— BEGIN —

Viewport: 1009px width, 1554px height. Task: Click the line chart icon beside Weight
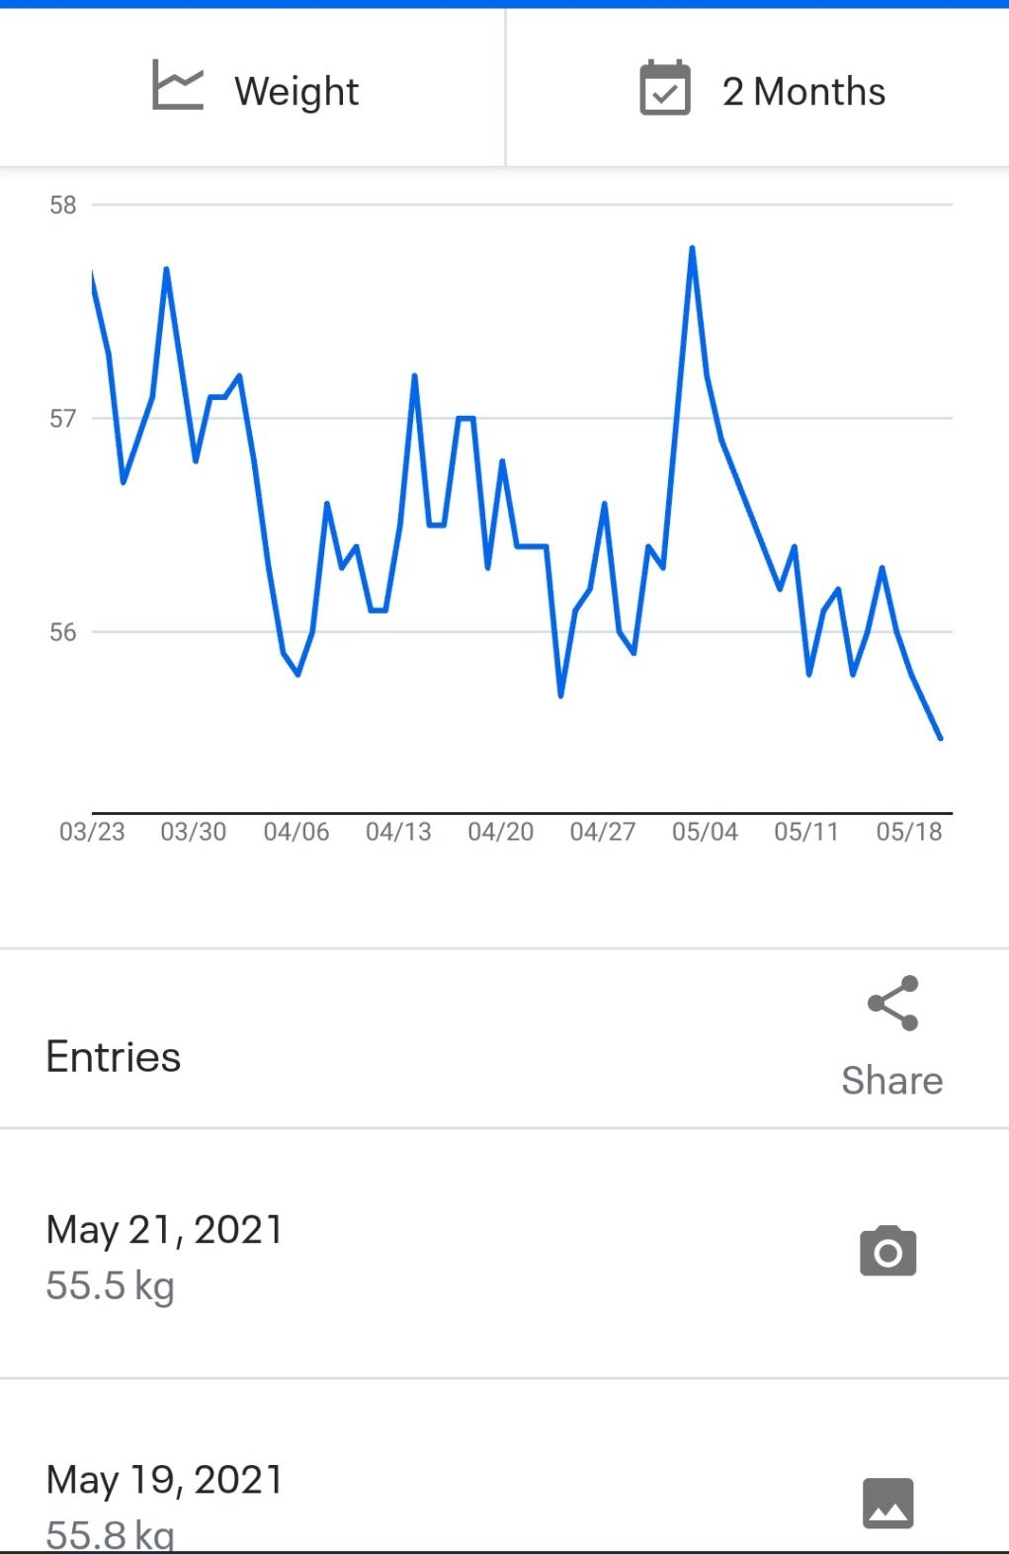[x=178, y=86]
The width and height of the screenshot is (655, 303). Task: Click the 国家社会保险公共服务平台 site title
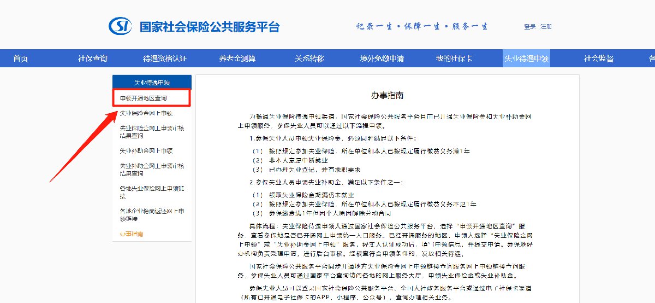(x=210, y=26)
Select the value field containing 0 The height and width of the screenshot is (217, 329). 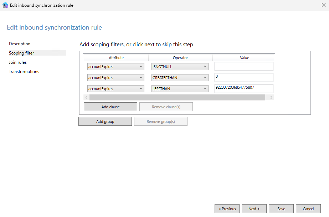[243, 77]
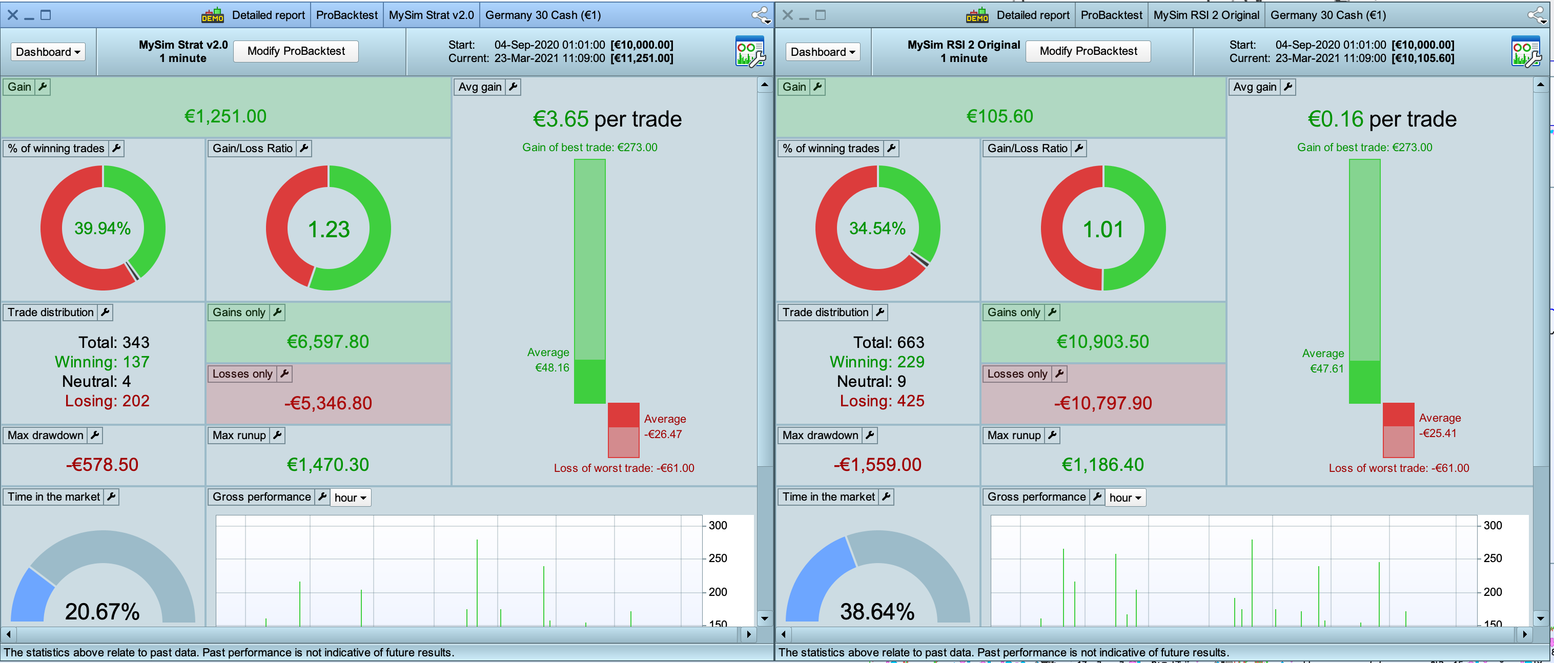The height and width of the screenshot is (663, 1554).
Task: Click Modify ProBacktest in right window
Action: (1088, 51)
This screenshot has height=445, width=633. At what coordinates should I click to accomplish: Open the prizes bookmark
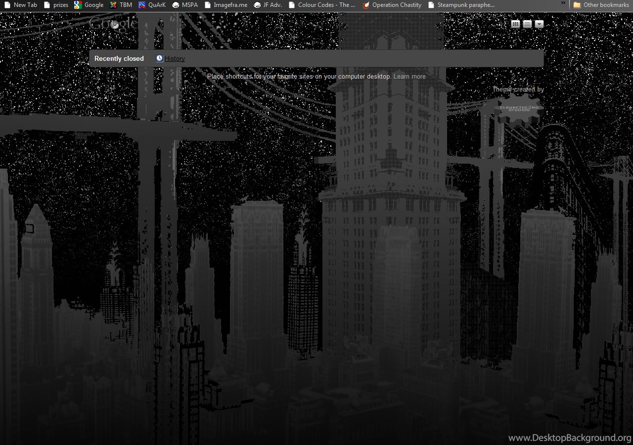(x=56, y=5)
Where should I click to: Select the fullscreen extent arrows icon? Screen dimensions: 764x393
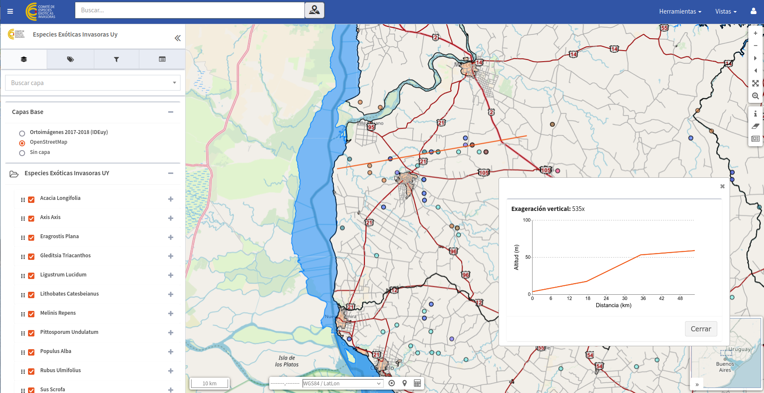point(755,83)
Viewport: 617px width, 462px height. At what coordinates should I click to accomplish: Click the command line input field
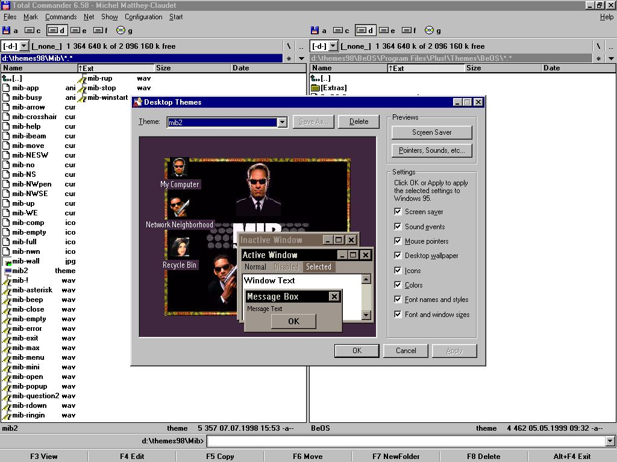[405, 442]
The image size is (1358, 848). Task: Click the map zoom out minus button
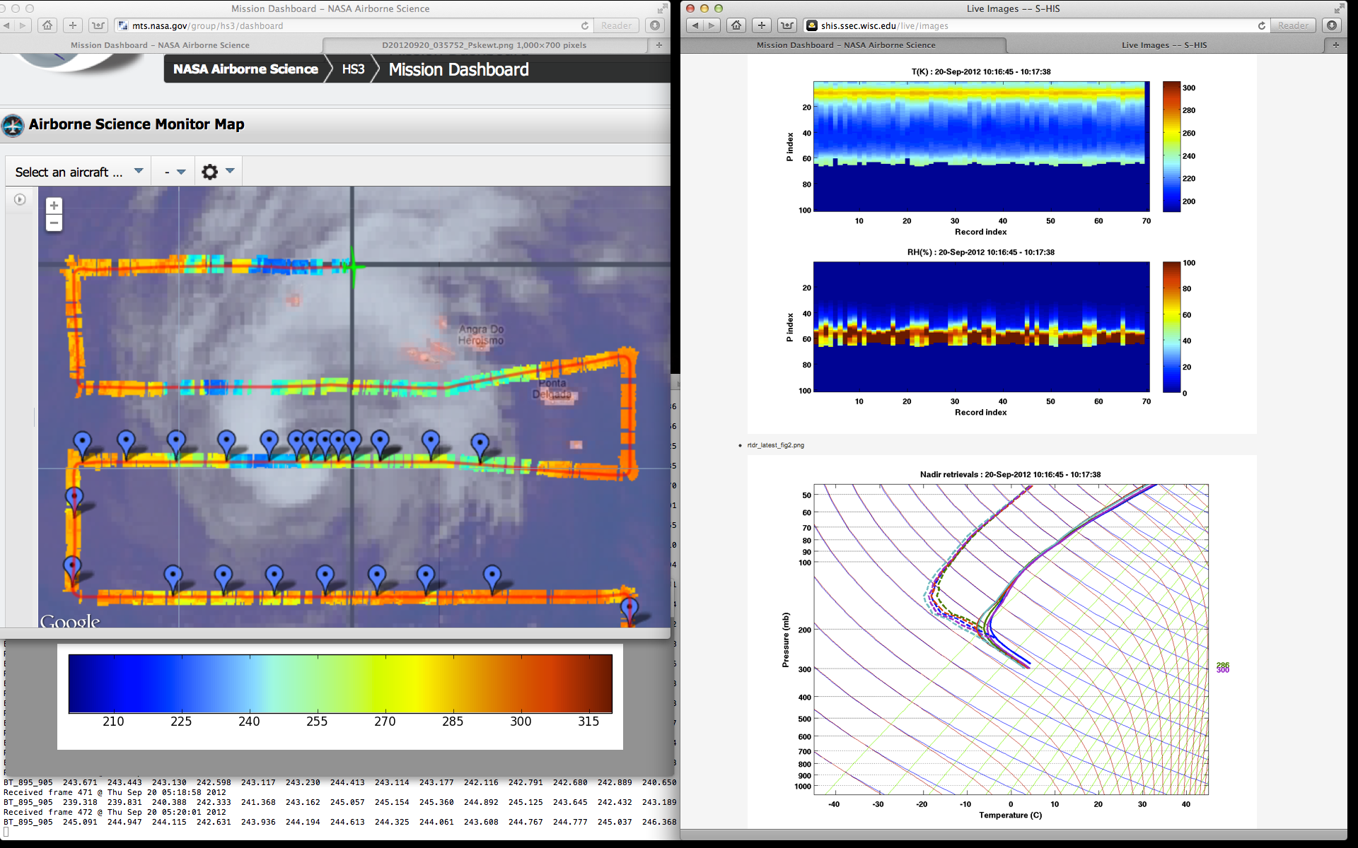54,223
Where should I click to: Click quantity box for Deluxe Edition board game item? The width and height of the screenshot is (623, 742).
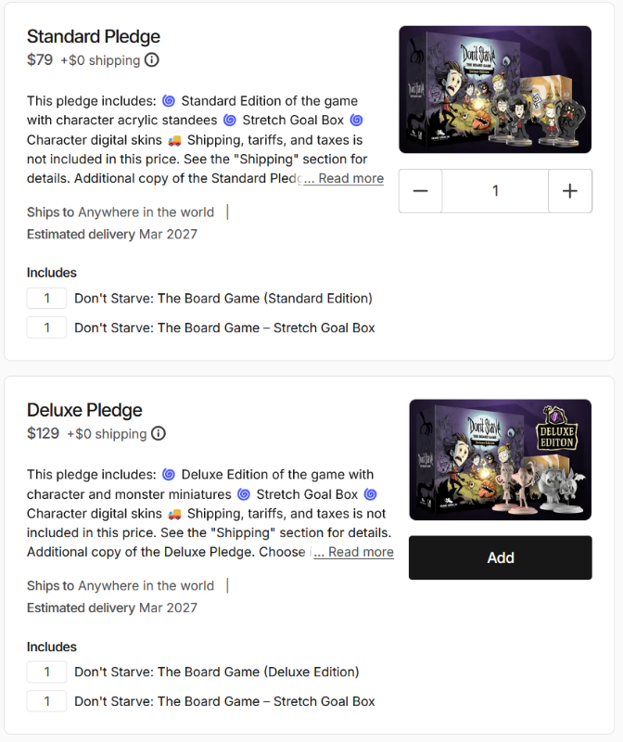(46, 672)
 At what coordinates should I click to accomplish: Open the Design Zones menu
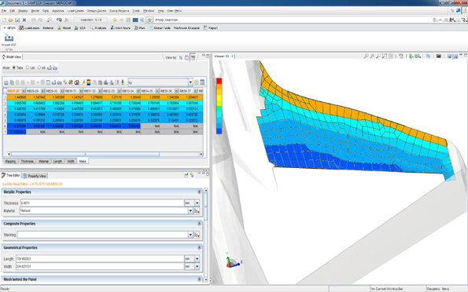[x=97, y=11]
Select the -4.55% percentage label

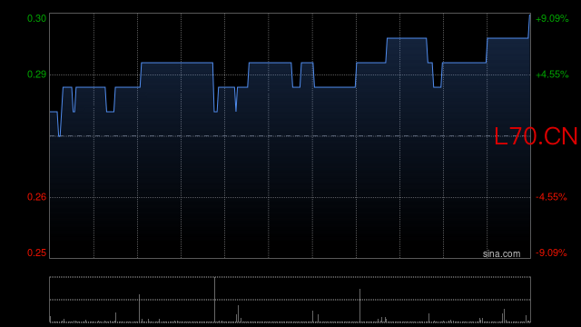coord(551,197)
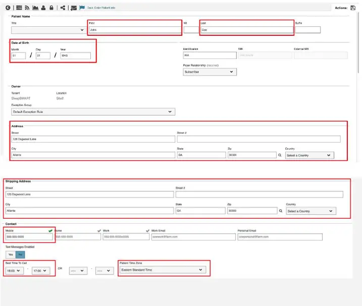Set Text Messages Enabled to Yes
The height and width of the screenshot is (306, 362).
tap(10, 255)
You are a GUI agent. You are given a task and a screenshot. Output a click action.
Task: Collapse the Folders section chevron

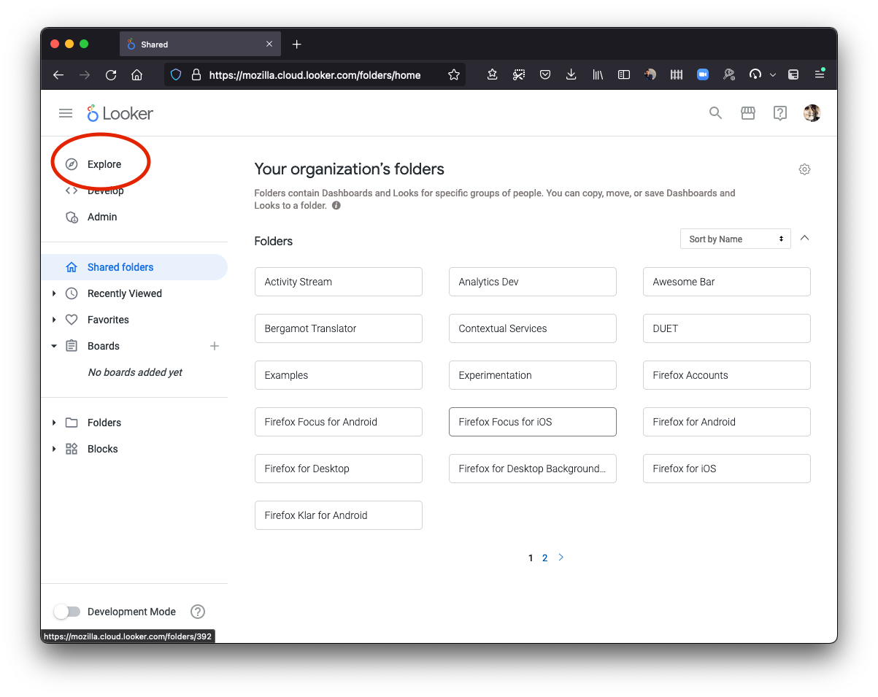click(x=804, y=238)
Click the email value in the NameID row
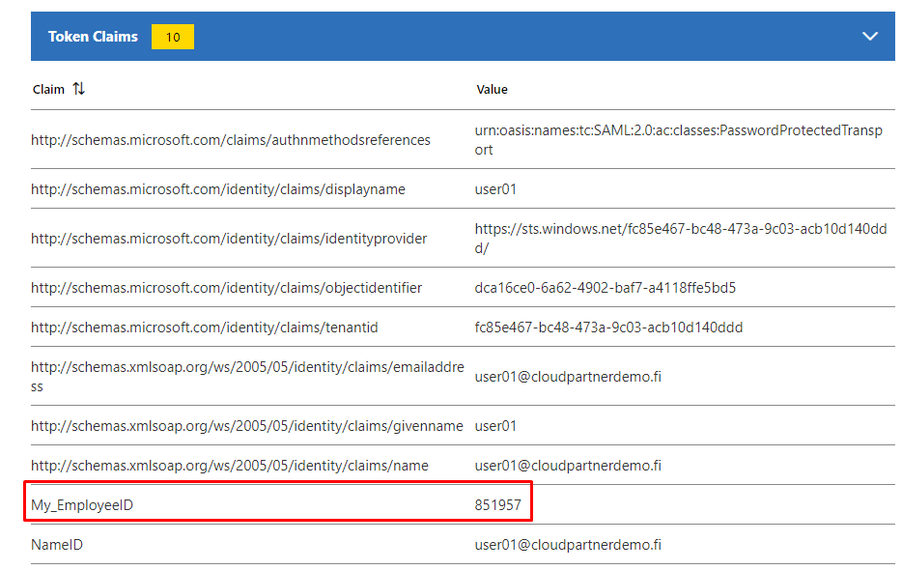Image resolution: width=902 pixels, height=570 pixels. pos(568,545)
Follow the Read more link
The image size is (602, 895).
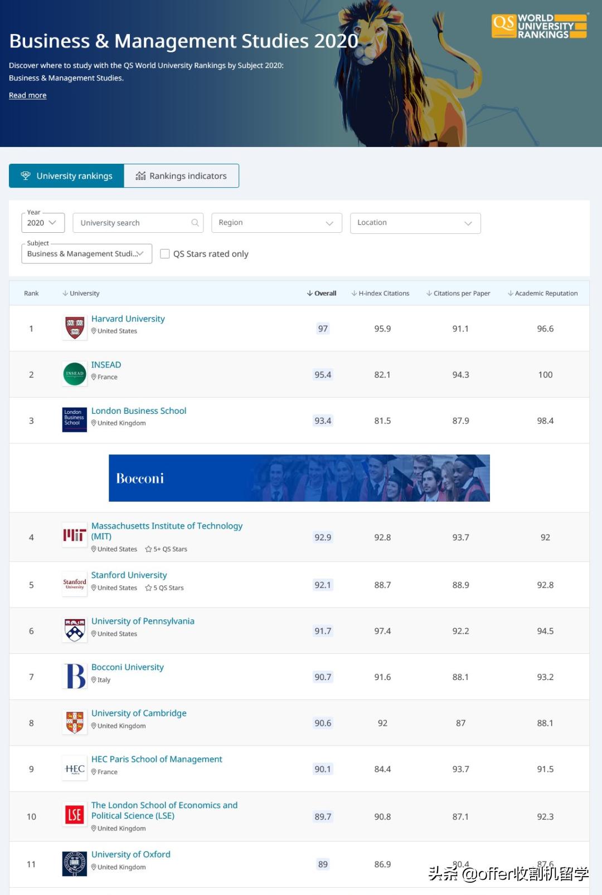[28, 95]
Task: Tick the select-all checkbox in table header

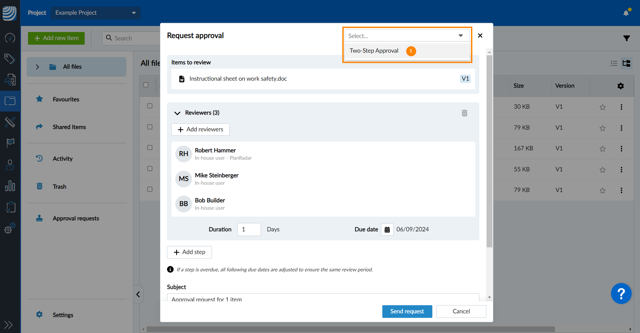Action: pos(146,85)
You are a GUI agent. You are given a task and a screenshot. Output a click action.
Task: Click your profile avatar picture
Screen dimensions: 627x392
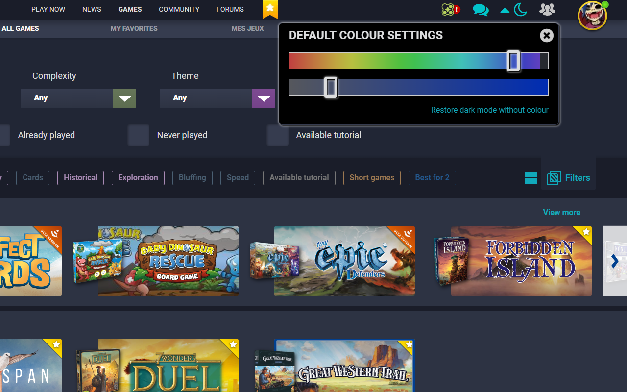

— END —

Copy the items again, from the line that contains "Design Zones menu" through the line that contains "Image resolution: width=902", and replace "percentage label" with "percentage badge" while keeping everything else the same. Leave the pictures out of your answer.

 At what coordinates should I click to accomplish: Open the Design Zones menu
[x=97, y=11]
Select the -4.55% percentage badge

coord(551,197)
Set Text Messages Enabled to Yes
The height and width of the screenshot is (306, 362).
tap(10, 255)
You are a GUI agent. You are given a task and a screenshot. Output a click action.
Task: Collapse the Folders section chevron

click(x=804, y=238)
Click the email value in the NameID row
Image resolution: width=902 pixels, height=570 pixels. pos(568,545)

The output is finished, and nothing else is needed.